Como o café é uma cultura bienal e não tem ciclos curtos de produção – leva dois anos para que se leve uma safra a efeito –, os preços do produto devem se manter em alta por um período maior de tempo. O economista André Braz, superintendente adjunto para inflação do Instituto Brasileiro de Economia da Fundação Getúlio Vargas (Ibre-FGV), alerta que o café está entre as culturas que foram impactadas pela estiagem. “O café está entre as vítimas da seca. Tivemos quebra de safra na cana – e a gente sabe que o café vai sempre junto com o açúcar. Como exemplo, a quebra de safra de milho jogou a carne de frango lá pra cima. A bola da vez é o café. As geadas comprometeram muito a árvore cafezal e as podas. Existem vários tipos de poda, mas estas necessárias para preservar os pés foram pesadas demais, o que diminuiu a oferta do grão. E com a queda na oferta, o preço disparou”, explica.

Seca e geadas

As geadas registradas em julho comprometeram ainda mais a safra. O arábica subiu 10% e atingiu o patamar de preço mais alto em sete anos. Líder mundial na produção e  exportação do produto – com apenas 30% da produção voltados para o mercado interno -, o Brasil vislumbrou também o aumento das exportações no momento de alta do dólar em relação à moeda brasileira.

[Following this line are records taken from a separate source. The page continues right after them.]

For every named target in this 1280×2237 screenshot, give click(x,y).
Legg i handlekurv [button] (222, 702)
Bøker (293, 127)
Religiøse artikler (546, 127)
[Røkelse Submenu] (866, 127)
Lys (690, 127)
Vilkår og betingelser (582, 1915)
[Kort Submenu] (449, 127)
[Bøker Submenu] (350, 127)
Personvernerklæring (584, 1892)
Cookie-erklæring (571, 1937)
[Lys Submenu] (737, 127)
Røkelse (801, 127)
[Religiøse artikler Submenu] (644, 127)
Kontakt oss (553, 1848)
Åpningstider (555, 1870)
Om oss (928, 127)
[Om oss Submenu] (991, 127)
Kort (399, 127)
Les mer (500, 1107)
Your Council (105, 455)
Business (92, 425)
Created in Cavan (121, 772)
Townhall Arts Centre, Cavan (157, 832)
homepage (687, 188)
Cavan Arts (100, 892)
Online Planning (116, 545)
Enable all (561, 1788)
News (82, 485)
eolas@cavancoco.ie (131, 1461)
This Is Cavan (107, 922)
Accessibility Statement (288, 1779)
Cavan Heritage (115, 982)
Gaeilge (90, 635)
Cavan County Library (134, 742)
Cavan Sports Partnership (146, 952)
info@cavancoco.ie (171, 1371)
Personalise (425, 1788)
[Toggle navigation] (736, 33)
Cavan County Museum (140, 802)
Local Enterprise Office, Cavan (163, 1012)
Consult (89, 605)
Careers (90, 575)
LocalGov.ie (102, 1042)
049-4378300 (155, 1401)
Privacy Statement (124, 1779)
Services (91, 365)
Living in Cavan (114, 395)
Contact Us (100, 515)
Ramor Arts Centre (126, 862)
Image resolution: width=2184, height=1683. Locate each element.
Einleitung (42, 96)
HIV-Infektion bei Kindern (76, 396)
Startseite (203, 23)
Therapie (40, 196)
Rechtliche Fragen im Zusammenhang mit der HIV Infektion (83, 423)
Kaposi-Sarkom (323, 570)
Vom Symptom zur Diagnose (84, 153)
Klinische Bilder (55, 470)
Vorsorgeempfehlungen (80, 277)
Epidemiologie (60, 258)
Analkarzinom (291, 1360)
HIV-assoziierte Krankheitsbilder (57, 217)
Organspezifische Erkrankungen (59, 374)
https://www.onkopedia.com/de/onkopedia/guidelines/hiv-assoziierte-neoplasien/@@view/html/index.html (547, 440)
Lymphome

Produtor e exportador de café especial no Sul de Minas, Thiago Trovo também se dedica à torra de grãos de alta qualidade e à originação para importadores de café nos Estados Unidos e na Europa: “Este ano, estou pagando em torno de R$ 1.500 – ou um pouco mais – pela saca de café especial. Com o preço do dólar lá em cima, diminui a preocupação com a qualidade. A margem de lucro pode parecer maior, mas os insumos, fertilizantes e defensivos para a manutenção da planta são importados e, obviamente, dolarizados. Na conta final do produtor, talvez valesse mais a pena o preço do ano passado com o dólar com cotação mais baixa do que atualmente”, sugere Trovo.

Mas, há outras pedras no meio do caminho: por exemplo, a alta da demanda por contêineres, que estão parados nos portos asiáticos e europeus. Com isso, encher o reservatório de grãos, segundo a Drewry – consultoria de pesquisa marítima -, subiu 289% em um ano, e o preço disparou para R$ 56 mil o espaço de 12 metros.

O engenheiro agrônomo Eduardo Matavelli faz auditorias para a concessão de selos de qualidade e sustentabilidade. Ele lembra que o Brasil é o único país a produzir os dois tipos de café – arábica (que corresponde a cerca de 70% da produção) e robusta (ou conilon) e chama a atenção para os fatores climáticos: “No somatório de cinco ou seis anos, o Brasil perde uma safra inteira por causa do clima. “A gente está falando de 50 milhões ou 60 milhões de sacas no período. O país tem 2 milhões de hectares de café. Nesse ano, calcula-se uma perda de 20% de área causada pela geada, totalizando 400 mil hectares. A produtividade brasileira hoje é de 25 sacas de café por hectare. Multiplicando isso, de acordo com levantamento feito por cooperativas e traders, a perda pode estar entre 5 a 10 milhões de sacas. Somente para efeito comparativo, a Colômbia produz 14 milhões a cada ano”, calcula Matavelli.